Redação Culturize-se
Uma pintura que retrata o presidente francês, Emmanuel Macron, decapitado e com o pescoço pingando sangue gerou uma queixa legal do governo francês, acendendo um debate sobre os limites da liberdade de expressão e a relação entre arte e política. A obra, intitulada Non-lieu, foi criada pelo coletivo artístico Kolèktif Awtis Rézistans, de Guadalupe, e integrava a exposição Exposé.e.s au chlordécone , no Centre des Arts, em Pointe-à-Pitre. A mostra aborda os impactos do uso do pesticida clordecona, proibido em 1993, mas cujos efeitos tóxicos ainda afetam a população local.

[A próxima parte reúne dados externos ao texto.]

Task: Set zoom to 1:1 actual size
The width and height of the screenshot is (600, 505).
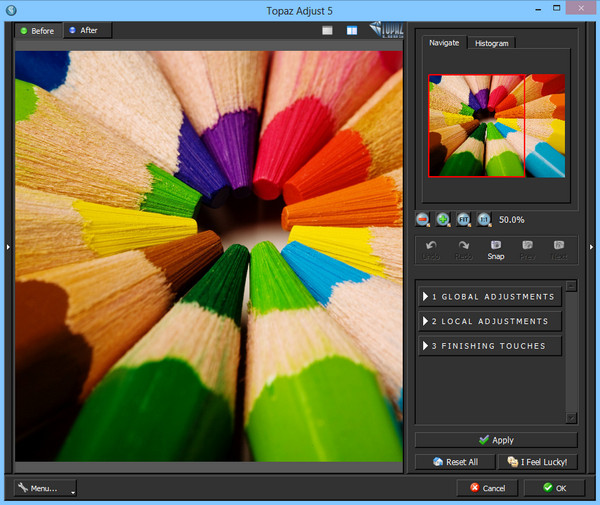Action: coord(484,219)
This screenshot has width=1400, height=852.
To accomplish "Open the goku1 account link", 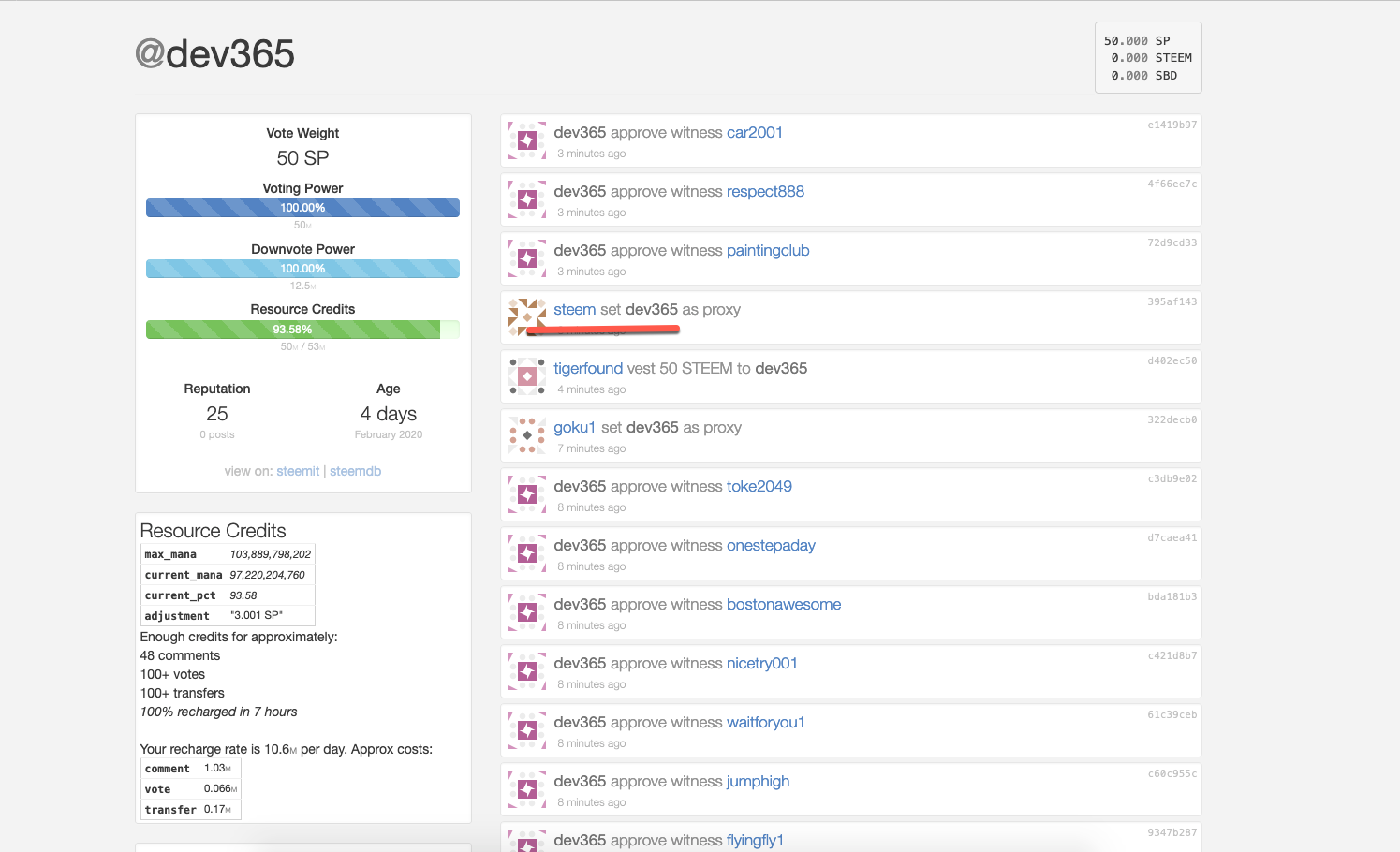I will click(x=574, y=428).
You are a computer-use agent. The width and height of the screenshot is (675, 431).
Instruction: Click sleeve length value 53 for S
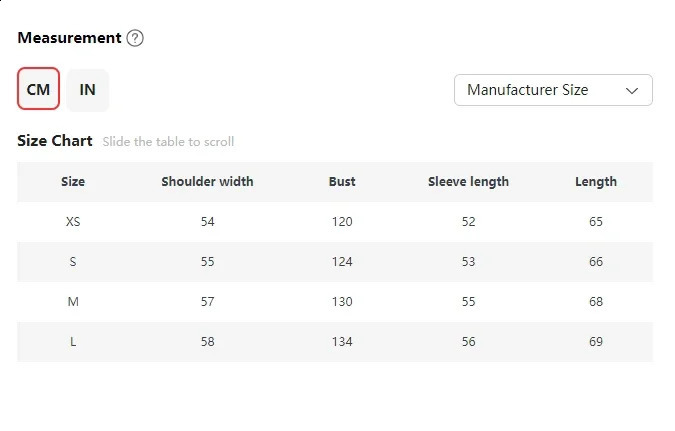click(468, 262)
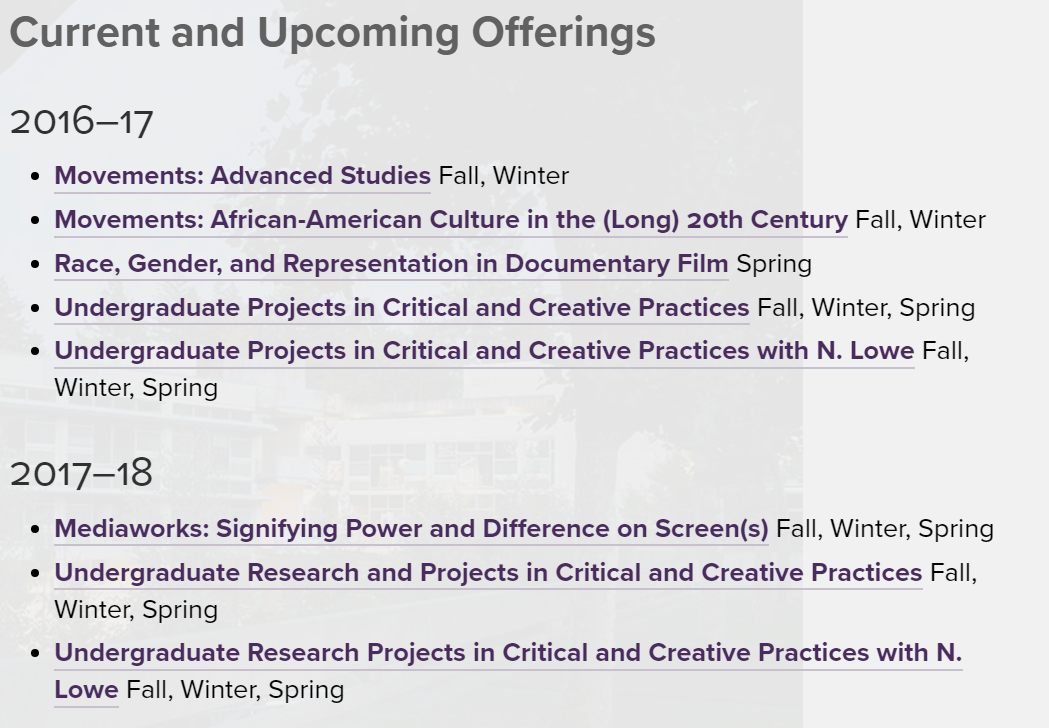Click Spring text after Documentary Film link
The height and width of the screenshot is (728, 1049).
click(x=774, y=264)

O governo francês argumentou que a pintura poderia ser interpretada como um incitamento à violência contra o presidente, levando à notificação dos artistas e ao interrogatório de Philippe Verdol, organizador da exposição e presidente da associação EnVie-Santé. Verdol se recusou a responder às perguntas dos investigadores, afirmando que a obra não tinha intenção violenta, mas expressava a “raiva de um guadalupense”. O artista responsável pela pintura, conhecido como Blow, também foi chamado para depor e se mostrou confiante no desfecho do caso.
A obra faz referência a um escândalo de saúde pública envolvendo o clordecona, pesticida amplamente utilizado em plantações de banana em Guadalupe e Martinica até 1993. Em 2023, juízes franceses arquivaram as acusações relacionadas ao caso, mas reconheceram o episódio como um “escândalo de saúde pública”. Estudos recentes, como o do Inserm (Instituto Nacional de Saúde e Pesquisa Médica da França), vinculam a exposição ao pesticida a um maior risco de câncer de próstata. Segundo a autoridade de saúde pública Santé publique France, cerca de 90% dos adultos em Guadalupe e Martinica têm traços de clordecona em seus organismos.
A polêmica lembra um caso semelhante ocorrido em 2022, quando o grafiteiro Lekto foi processado por um mural que retratava Macron como Pinóquio, manipulando uma figura do economista Jacques Attali. Para os defensores da liberdade artística, a ação judicial contra a pintura de Macron decapitado representa uma tentativa de silenciar críticas ao governo, especialmente em um contexto de tensões históricas entre a França e seus territórios colonizados. Já para o governo, a obra ultrapassa os limites da expressão artística, podendo incitar violência.
Enquanto o caso segue sob investigação, a controvérsia reacende discussões sobre o papel da arte como forma de protesto e a complexa relação entre política, justiça e liberdade criativa.